Join us for National Dump the Pump Day, Thursday June 16 2011.

On Thursday, June 16 Reconnect Rochester and the people of Rochester NY, will join the rest of the country for National Dump the Pump Day. We will leave our cars in the driveway and instead use public transit. Share this on Facebook and let your family, friends, co-workers, and employers know.

Useful Information:

Use Google Transit external link to plan your trip.

Find RTS schedules & route maps external link.

RTS Fares:
Adults : $1.00
All-Day Unlimited Freedom Pass : $3.00
Adult 5–Day Unlimited Freedom Pass : $14.00
Adult 31-Day Unlimited Freedom Pass : $56
Children age 6-11 : $0.50
Children age 5 and under : FREE
Senior/Disabled : $0.50
Senior/Disabled 1-Day Unlimited Pass : $1.50
Senior/Disabled 5–Day Unlimited Pass : $7.00
Senior/Disabled 31-Day Unlimited Pass : $28

For more information: www.rgrta.org/CommuterResources external link

or leave a comment below with any question you might have about riding RTS. We will get you an answer.

Let’s ride!


  1. I don’t think that hostility toward “Giant SUVs” has anything to do with support for mass transit.

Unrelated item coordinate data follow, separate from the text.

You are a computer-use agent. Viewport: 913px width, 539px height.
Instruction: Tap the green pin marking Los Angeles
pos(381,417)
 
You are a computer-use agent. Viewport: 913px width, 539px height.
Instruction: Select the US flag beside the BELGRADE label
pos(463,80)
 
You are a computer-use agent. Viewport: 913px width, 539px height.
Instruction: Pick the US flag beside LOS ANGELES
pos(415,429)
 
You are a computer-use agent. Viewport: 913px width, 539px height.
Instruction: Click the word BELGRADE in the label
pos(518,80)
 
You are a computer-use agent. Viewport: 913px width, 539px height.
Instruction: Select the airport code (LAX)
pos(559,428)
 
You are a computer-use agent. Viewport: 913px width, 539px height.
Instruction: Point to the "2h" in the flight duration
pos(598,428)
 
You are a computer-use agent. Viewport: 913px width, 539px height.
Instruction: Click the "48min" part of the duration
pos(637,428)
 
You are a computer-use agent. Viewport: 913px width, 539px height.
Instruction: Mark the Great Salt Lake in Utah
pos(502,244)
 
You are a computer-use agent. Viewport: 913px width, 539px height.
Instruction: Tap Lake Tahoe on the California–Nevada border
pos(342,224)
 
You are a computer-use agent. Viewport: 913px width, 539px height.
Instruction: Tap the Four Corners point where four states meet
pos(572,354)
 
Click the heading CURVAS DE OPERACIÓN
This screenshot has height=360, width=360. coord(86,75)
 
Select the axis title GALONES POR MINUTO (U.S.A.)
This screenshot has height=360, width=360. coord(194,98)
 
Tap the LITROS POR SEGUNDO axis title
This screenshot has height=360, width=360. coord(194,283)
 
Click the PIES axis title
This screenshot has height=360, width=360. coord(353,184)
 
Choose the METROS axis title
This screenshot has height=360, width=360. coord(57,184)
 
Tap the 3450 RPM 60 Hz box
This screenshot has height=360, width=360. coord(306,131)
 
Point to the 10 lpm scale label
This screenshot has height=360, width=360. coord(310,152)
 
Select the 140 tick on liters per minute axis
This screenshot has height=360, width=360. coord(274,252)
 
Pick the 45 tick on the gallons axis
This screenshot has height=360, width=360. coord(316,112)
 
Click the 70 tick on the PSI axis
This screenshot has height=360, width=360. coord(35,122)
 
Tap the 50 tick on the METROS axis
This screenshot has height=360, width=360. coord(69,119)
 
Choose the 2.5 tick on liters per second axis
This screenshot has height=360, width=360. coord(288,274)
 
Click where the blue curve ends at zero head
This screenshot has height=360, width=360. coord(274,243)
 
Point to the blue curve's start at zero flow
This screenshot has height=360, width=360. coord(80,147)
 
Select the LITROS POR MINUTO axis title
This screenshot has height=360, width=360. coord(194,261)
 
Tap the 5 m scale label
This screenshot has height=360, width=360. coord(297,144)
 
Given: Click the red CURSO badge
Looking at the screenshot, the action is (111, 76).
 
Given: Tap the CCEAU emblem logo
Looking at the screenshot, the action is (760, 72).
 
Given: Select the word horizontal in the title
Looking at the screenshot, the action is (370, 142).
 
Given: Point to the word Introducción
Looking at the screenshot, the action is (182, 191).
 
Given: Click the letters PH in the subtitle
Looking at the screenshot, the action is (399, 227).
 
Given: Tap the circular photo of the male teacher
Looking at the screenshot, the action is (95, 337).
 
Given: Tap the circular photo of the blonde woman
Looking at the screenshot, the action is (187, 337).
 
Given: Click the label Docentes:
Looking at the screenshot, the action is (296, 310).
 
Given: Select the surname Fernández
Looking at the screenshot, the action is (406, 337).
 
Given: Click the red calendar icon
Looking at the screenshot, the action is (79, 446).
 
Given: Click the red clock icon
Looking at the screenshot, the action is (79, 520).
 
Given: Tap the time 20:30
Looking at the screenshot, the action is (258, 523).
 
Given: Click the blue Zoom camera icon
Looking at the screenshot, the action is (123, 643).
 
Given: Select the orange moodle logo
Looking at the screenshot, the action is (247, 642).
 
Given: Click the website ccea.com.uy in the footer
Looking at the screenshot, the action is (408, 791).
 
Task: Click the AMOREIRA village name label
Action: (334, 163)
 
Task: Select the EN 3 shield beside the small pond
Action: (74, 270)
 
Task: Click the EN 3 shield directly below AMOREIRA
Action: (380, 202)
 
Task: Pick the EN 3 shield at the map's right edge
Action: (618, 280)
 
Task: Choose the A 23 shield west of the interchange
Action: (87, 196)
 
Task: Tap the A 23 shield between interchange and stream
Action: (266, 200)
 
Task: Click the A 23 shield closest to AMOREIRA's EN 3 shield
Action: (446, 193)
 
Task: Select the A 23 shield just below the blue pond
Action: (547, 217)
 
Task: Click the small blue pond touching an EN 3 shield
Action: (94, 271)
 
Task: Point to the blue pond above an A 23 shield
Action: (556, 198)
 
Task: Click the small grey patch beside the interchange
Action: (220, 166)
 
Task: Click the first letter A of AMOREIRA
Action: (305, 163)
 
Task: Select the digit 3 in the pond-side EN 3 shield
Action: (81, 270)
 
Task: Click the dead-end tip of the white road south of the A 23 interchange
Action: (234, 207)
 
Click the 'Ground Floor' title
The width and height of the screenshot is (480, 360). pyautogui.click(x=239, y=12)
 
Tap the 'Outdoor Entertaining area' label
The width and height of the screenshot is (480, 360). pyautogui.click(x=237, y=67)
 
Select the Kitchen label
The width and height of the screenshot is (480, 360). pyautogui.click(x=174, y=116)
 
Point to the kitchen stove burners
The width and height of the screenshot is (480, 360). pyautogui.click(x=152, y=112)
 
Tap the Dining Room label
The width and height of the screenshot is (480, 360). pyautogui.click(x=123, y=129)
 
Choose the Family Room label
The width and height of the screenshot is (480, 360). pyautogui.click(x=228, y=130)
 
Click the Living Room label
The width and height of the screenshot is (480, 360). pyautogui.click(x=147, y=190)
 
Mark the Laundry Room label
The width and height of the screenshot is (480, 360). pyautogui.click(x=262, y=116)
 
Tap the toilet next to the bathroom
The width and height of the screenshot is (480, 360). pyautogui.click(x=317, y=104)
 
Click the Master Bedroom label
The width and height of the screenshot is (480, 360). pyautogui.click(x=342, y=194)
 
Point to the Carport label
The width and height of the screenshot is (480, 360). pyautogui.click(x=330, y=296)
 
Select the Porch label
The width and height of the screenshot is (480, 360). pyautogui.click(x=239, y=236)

I own a Chevy Suburban, but I take the bus or the train to work every day, and I support more mass transit. You shouldn’t attack some of your supporters.

  2. Did you know that some experts (Terry Tamminem, former Sec. of the EPA in California, for example) suggest that the real cost of gasoline (taking subsidies, tax breaks, environmental costs, etc. into account) is actually $7 a gallon more than the pump price? So with gasoline here now at about $3.80, this would mean the real cost is $10.80.

  3. @Bill, so as an SUV owner you wouldn’t want anyone taking a stand against the building of more giant SUV’s? Fair enough. What if we change the wording to “Gas Guzzling”? Less offensive? Done.

    Hey, we’re open to suggestions. This is an open source project.

  4. Gas-guzzling is the same. If people are willing to pay for the gas, then why not? Like I said, I take the bus or the train to work every day, and my wife and I only have one vehicle–a Chevy Suburban. So it’s possible to support and use mass transit but also to believe that people should be able to purchase whatever type of vehicle they want. Gas-guzzlers aren’t the enemy.

  5. @Bill, we totally agree that “driving an automobile” and “supporting mass transit” are not mutually exclusive. Most everyone in this group drives. But I think we’ll have to agree to disagree on your point that carbon fuel consumption is not a problem. We can always do better when it comes to doing more with less. But please please please know that no one is putting the blame on you (the end-user/driver). We are to a large extent products of our society and the policies that shape that society. On the other hand, we as citizens can do more to influence policy. Reconnect Rochester does not accept that things are the way they are and that’s just how it is.

  6. You know, you don’t have to ride RTS to Dump The Pump tomorrow. You can bike, walk, skateboard, carpool… even work from home. The weather is looking fine (minus a possible PM thunderstorm).

  7. No one really pays their share for the privilege to drive, nor is payment all that is necessary to obtain the privilege. I am an avid cyclist and my bike is my primary mode of transportation. However, the social stigma surrounding commuter cycling makes this quite difficult. I bare the wrath of intolerant drivers and get overlooked for jobs. Moreover, I would enjoy building and operating an electric-human hybrid bike, but policy is only now legalizing such a device and only in a restricted form. So the reality is, not everyone can chose the mode of transportation they desire. It is not simply a matter of paying for it. Rather, it is a matter of acceptance and support, which may always change.

  8. It certainly should change. I find it hard to believe and very upsetting that there is a stigma surrounding commuter biking. People should be happy that you’re commuting using a non-polluting source.